→ Directions
An exact restatement of every record is required.

→ Dataset excerpts
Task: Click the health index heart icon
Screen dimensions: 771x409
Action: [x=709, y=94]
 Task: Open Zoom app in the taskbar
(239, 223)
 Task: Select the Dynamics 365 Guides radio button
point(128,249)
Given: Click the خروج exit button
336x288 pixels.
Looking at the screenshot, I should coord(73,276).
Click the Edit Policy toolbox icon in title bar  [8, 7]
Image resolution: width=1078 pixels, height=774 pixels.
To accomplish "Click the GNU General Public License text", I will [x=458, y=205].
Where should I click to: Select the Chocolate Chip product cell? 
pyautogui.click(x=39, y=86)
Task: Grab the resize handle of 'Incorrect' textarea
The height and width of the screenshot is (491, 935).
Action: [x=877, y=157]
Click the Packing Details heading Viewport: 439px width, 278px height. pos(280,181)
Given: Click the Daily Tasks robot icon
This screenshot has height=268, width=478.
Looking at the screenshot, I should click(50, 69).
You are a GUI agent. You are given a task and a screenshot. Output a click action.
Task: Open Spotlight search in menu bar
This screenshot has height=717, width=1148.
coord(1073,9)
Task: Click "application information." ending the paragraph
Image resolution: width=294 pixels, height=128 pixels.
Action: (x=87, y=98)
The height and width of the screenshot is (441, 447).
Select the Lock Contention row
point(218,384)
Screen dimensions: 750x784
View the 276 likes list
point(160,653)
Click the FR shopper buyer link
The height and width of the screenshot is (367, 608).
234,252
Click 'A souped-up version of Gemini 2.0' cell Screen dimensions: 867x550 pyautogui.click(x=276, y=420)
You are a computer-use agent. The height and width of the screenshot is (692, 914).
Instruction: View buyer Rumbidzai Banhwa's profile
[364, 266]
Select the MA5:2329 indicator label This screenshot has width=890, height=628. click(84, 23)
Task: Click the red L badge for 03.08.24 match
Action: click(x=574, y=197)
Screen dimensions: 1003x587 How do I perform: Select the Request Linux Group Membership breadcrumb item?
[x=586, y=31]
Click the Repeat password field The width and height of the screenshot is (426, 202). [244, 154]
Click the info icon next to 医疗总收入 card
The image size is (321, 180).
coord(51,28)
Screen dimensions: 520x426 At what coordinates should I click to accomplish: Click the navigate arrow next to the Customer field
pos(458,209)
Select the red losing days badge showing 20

→ Answer section
Task: Click the health index heart icon
Screen dimensions: 771x409
Action: [x=709, y=94]
 Task: Open Zoom app in the taskbar
(239, 223)
 Task: Select the Dynamics 365 Guides radio button
point(128,249)
Given: Click the خروج exit button
336x288 pixels.
Looking at the screenshot, I should coord(73,276).
Click the Edit Policy toolbox icon in title bar  [8, 7]
Image resolution: width=1078 pixels, height=774 pixels.
To accomplish "Click the GNU General Public License text", I will [x=458, y=205].
Where should I click to: Select the Chocolate Chip product cell? 
pyautogui.click(x=39, y=86)
Task: Grab the resize handle of 'Incorrect' textarea
The height and width of the screenshot is (491, 935).
Action: [x=877, y=157]
Click the Packing Details heading Viewport: 439px width, 278px height. pos(280,181)
Given: Click the Daily Tasks robot icon
This screenshot has height=268, width=478.
Looking at the screenshot, I should click(50, 69).
You are a GUI agent. You are given a task and a screenshot. Output a click action.
Task: Open Spotlight search in menu bar
This screenshot has height=717, width=1148.
coord(1073,9)
Task: Click "application information." ending the paragraph
Image resolution: width=294 pixels, height=128 pixels.
Action: (x=87, y=98)
The height and width of the screenshot is (441, 447).
Select the Lock Contention row
point(218,384)
Screen dimensions: 750x784
View the 276 likes list
point(160,653)
Click the FR shopper buyer link
The height and width of the screenshot is (367, 608).
234,252
Click 'A souped-up version of Gemini 2.0' cell Screen dimensions: 867x550 pyautogui.click(x=276, y=420)
You are a computer-use agent. The height and width of the screenshot is (692, 914).
Instruction: View buyer Rumbidzai Banhwa's profile
[364, 266]
Select the MA5:2329 indicator label This screenshot has width=890, height=628. click(84, 23)
Task: Click the red L badge for 03.08.24 match
Action: click(x=574, y=197)
Screen dimensions: 1003x587 How do I perform: Select the Request Linux Group Membership breadcrumb item?
[x=586, y=31]
Click the Repeat password field The width and height of the screenshot is (426, 202). [244, 154]
Click the info icon next to 医疗总收入 card
The image size is (321, 180).
coord(51,28)
Screen dimensions: 520x426 At what coordinates should I click to accomplish: Click the navigate arrow next to the Customer field
pos(458,209)
Select the red losing days badge showing 20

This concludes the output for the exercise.